What is a Disqualified Person for Self-Directed IRA Purposes?

First, a definition. What exactly is a “disqualified person” as it relates to an IRA?

The IRS has a thorough definition available on its website. We will review the specific definitions here:

  • The fiduciary of the plan, or a person providing “services to the plan.”
  • An employer or any of the employees covered by the plan.
  • Employee organizations whose members are covered by the plan.
  • Partners, such as owners and indirect owners of 50% or more of people entitled to vote within the company holding the plan.
  • A member of the family of any of the individuals listed at the IRS website, such as the owner of the retirement account.

In other words, a disqualified person is someone who either owns the IRA or has a vested interest in working with the person who owns the IRA, such as a partnership.

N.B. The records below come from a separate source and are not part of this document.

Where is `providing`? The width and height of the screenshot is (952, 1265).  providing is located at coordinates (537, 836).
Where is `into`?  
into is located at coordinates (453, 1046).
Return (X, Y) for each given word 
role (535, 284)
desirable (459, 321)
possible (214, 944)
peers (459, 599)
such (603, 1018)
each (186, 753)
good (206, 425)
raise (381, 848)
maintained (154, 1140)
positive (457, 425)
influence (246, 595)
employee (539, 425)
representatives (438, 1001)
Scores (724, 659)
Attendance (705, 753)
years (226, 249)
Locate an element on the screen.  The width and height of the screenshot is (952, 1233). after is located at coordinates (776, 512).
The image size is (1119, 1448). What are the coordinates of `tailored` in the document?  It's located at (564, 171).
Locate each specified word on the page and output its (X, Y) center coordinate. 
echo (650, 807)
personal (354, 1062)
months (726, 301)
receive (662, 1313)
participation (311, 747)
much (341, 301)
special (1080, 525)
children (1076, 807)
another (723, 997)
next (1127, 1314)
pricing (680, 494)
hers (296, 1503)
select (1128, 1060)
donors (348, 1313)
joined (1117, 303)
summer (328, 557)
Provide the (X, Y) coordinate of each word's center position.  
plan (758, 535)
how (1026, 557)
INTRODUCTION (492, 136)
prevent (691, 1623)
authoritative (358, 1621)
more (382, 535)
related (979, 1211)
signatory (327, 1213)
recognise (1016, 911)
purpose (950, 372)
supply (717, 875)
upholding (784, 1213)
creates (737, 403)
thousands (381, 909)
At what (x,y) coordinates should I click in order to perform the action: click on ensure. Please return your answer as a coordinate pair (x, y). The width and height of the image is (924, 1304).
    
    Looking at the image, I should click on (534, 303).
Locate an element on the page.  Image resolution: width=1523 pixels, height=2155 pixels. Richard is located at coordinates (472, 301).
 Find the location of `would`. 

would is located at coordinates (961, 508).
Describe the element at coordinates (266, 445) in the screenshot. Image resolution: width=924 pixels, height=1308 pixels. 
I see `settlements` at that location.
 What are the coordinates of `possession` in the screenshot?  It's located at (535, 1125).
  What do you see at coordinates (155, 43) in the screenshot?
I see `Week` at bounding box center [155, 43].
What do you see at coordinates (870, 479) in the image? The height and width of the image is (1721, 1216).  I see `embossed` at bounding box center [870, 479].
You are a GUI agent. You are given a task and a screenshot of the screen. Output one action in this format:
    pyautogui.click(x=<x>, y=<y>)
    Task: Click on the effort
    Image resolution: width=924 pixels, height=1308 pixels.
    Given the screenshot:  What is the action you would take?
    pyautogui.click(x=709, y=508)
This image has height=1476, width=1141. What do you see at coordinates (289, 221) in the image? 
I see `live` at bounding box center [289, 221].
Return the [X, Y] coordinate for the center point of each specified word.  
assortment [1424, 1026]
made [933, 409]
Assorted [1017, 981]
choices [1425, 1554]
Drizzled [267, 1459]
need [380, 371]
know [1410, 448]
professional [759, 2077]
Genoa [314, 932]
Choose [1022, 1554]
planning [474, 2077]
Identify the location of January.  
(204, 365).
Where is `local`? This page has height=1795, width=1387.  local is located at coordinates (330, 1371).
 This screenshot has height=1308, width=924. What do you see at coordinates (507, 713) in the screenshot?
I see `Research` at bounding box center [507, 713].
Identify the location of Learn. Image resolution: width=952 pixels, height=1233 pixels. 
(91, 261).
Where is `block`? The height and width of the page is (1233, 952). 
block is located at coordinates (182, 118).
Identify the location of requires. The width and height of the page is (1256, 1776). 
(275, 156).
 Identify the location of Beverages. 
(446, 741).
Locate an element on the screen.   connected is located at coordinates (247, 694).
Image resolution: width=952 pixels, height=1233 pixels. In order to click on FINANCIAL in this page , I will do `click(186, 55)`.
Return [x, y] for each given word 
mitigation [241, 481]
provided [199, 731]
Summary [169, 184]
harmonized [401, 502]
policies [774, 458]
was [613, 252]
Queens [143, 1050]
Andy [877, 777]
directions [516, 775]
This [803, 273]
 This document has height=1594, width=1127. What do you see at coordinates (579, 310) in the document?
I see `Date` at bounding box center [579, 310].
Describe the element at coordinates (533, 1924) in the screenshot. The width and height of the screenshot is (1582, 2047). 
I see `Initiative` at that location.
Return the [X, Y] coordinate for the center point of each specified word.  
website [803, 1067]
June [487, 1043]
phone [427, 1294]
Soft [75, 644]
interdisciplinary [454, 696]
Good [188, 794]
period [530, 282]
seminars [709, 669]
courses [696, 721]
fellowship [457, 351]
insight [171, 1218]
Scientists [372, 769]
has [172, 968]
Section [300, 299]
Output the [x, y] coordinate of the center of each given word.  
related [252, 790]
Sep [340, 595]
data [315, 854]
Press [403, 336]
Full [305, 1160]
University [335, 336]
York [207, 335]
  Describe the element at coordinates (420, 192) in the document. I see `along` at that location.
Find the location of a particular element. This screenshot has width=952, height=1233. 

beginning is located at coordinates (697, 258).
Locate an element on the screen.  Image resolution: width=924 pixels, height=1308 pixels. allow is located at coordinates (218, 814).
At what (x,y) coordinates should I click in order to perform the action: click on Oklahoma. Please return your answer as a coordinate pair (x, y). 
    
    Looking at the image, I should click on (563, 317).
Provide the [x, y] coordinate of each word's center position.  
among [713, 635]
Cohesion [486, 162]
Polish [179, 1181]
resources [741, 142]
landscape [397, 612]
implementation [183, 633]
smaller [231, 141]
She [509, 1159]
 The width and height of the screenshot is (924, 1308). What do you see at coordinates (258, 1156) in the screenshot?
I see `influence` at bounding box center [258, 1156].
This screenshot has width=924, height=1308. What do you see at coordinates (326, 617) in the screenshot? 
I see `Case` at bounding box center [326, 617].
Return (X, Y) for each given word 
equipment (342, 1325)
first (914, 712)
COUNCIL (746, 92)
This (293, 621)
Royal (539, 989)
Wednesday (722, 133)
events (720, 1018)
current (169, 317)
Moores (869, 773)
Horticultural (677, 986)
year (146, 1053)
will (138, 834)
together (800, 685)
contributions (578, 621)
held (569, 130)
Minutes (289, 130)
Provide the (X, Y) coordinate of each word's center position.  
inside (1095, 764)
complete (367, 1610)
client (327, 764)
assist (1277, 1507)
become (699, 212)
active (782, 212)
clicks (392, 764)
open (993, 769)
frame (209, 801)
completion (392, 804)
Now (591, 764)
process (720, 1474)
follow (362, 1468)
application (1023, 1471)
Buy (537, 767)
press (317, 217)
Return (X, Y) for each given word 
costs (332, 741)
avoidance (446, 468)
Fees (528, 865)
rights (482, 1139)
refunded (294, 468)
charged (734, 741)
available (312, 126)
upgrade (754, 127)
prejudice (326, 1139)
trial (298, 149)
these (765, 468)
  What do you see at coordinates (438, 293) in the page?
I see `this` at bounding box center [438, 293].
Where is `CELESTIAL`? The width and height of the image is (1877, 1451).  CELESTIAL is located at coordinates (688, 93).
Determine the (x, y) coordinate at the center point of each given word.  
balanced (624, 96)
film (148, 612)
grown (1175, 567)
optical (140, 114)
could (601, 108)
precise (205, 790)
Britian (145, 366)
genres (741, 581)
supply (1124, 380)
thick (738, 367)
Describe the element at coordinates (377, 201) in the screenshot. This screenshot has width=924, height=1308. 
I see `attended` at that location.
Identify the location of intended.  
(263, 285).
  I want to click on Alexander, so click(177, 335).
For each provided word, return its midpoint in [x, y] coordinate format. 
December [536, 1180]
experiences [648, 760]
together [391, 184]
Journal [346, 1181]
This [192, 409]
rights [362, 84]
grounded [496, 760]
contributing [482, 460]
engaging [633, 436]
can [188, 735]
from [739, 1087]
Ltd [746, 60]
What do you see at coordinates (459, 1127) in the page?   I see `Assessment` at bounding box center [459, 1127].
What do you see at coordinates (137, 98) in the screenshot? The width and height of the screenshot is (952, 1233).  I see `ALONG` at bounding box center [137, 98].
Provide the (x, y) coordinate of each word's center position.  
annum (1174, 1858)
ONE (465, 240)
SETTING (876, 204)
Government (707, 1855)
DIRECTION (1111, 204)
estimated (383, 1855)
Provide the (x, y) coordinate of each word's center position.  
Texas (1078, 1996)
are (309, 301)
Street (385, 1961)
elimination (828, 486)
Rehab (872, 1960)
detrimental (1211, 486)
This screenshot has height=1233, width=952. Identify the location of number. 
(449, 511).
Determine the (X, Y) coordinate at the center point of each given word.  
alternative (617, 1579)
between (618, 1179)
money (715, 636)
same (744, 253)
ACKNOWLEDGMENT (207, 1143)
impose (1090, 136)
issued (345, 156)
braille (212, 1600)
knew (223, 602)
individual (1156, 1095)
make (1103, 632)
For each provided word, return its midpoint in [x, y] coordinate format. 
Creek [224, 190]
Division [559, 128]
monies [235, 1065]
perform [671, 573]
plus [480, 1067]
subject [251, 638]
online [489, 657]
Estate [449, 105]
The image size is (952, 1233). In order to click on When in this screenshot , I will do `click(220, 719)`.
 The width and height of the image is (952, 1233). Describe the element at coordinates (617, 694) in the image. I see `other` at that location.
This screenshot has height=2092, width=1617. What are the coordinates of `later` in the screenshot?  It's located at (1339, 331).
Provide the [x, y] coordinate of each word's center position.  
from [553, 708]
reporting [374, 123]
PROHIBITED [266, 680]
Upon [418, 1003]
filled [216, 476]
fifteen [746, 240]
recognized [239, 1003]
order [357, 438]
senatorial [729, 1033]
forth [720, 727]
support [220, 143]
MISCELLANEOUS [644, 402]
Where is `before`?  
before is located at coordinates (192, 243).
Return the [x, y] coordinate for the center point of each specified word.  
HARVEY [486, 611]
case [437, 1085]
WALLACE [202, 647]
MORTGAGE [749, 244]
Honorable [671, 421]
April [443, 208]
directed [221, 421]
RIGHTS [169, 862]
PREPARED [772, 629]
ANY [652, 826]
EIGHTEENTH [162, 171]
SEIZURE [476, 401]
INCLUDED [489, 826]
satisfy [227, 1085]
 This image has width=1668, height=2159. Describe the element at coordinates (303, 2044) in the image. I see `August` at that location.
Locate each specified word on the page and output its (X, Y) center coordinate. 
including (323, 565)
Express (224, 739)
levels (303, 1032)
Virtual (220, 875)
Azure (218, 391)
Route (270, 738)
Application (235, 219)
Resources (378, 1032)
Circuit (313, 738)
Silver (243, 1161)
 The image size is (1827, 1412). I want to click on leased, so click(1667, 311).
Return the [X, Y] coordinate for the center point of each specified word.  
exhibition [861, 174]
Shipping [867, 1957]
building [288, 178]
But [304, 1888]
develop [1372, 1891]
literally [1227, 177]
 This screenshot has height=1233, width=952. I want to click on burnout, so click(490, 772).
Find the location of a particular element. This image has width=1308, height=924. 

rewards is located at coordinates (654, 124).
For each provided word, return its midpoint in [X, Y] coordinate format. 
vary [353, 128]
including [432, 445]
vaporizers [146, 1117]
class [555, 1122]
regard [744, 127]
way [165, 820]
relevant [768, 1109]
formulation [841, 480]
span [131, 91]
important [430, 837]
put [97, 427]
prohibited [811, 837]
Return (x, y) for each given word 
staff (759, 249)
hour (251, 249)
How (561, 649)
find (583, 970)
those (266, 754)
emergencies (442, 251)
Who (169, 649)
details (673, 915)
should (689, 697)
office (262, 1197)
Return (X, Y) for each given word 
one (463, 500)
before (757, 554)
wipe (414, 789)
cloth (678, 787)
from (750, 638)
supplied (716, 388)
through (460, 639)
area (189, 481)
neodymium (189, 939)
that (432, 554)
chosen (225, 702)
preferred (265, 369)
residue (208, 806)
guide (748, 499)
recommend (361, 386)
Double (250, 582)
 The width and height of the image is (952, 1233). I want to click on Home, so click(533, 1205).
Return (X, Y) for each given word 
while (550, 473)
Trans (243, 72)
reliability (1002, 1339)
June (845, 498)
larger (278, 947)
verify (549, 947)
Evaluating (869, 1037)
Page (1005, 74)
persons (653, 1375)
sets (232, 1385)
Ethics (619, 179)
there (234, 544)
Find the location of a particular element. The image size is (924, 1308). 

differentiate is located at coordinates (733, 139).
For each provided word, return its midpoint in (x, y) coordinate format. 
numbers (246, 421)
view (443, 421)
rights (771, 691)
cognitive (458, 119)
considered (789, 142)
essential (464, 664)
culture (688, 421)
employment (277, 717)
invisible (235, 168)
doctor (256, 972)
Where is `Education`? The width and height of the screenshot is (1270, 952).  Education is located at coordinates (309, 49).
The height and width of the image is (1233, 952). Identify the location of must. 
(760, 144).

That might include a family member, as noted, but it may also include professional partnerships. For example, this may help prevent a business partner from using their retirement assets to benefit someone who owns a stake in the same business.

The goal of defining disqualified persons is to get people to avoid prohibited transactions, or any transaction with the retirement account and a disqualified person. In other words, it is important for an IRA owner not to use their retirement funds to purchase a property and then rent that property at a reduced rate to a family member. This would be using retirement funds for personal benefit rather than the purposes of long-term retirement investing. And because Congress created IRAs and allowed tax protections for the purpose of retirement investing, the IRS’s job is to ensure that these accounts are being used for that legitimate purpose.

How to Avoid Problems with Disqualified Persons

Given what you know about disqualified persons—and the fact that you can face stiff penalties if you transact with them in an IRA—it’s important to stick to some rules of thumb that can help you avoid dealing with them.

  • Work with a reputable Self-Directed IRA administration firm. They will fit you with plenty of informative material about using a Self-Directed IRA. And while they cannot offer specific investment advice—such as what investments to choose—they can help you understand these rules and navigate the world of the Self-Directed IRA.
  • When using retirement money to invest in real estate, work with strangers! Your property manager will handle the collecting of rent payments, for example, so there’s no reason you have to rely on people you know to fund your real estate unless you use a personal account.
  • Stick to what you know. Retirement investing is not any trickier than other types of investing; it is simply a way for you to use your experience in a field like real estate to build retirement wealth. If you stick to what you know, there is no reason you cannot feel the full amount of freedom and flexibility that comes with a Self-Directed account.